# Work to complete
In the records below, find the line containing "Videos (49, 1089)", then reproduce that line and every one after it to the end, exactly and alone.
Dataset content section start
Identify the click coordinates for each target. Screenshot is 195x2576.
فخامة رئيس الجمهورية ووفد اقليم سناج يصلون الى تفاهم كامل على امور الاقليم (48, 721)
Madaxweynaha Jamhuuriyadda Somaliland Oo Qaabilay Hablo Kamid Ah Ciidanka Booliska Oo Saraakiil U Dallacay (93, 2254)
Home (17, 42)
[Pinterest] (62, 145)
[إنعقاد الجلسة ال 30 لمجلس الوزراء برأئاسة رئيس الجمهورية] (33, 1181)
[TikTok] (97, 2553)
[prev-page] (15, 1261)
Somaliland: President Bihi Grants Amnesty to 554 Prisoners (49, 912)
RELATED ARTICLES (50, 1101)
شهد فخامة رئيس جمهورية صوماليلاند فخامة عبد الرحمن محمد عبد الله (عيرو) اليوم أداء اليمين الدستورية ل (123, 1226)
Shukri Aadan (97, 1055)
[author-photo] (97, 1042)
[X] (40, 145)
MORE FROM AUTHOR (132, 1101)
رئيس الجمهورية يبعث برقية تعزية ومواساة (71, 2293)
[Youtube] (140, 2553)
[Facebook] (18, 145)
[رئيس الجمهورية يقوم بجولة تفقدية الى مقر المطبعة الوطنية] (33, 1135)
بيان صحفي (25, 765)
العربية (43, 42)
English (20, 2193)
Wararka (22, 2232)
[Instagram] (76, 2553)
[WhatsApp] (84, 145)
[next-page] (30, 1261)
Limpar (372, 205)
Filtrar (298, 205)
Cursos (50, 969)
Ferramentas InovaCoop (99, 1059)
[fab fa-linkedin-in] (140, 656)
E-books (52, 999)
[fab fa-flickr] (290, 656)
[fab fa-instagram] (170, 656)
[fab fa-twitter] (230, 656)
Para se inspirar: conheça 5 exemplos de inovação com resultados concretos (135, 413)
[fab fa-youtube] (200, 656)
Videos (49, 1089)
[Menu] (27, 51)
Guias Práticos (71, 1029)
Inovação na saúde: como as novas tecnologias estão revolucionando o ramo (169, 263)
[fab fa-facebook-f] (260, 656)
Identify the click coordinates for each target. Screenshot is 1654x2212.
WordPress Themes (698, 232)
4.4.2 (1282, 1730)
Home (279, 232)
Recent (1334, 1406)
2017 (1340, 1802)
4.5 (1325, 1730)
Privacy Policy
Dataset content section end
# Result
Videos (49, 1089)
[Menu] (27, 51)
Guias Práticos (71, 1029)
Inovação na saúde: como as novas tecnologias estão revolucionando o ramo (169, 263)
[fab fa-facebook-f] (260, 656)
Identify the click coordinates for each target. Screenshot is 1654x2212.
WordPress Themes (698, 232)
4.4.2 (1282, 1730)
Home (279, 232)
Recent (1334, 1406)
2017 (1340, 1802)
4.5 (1325, 1730)
Privacy Policy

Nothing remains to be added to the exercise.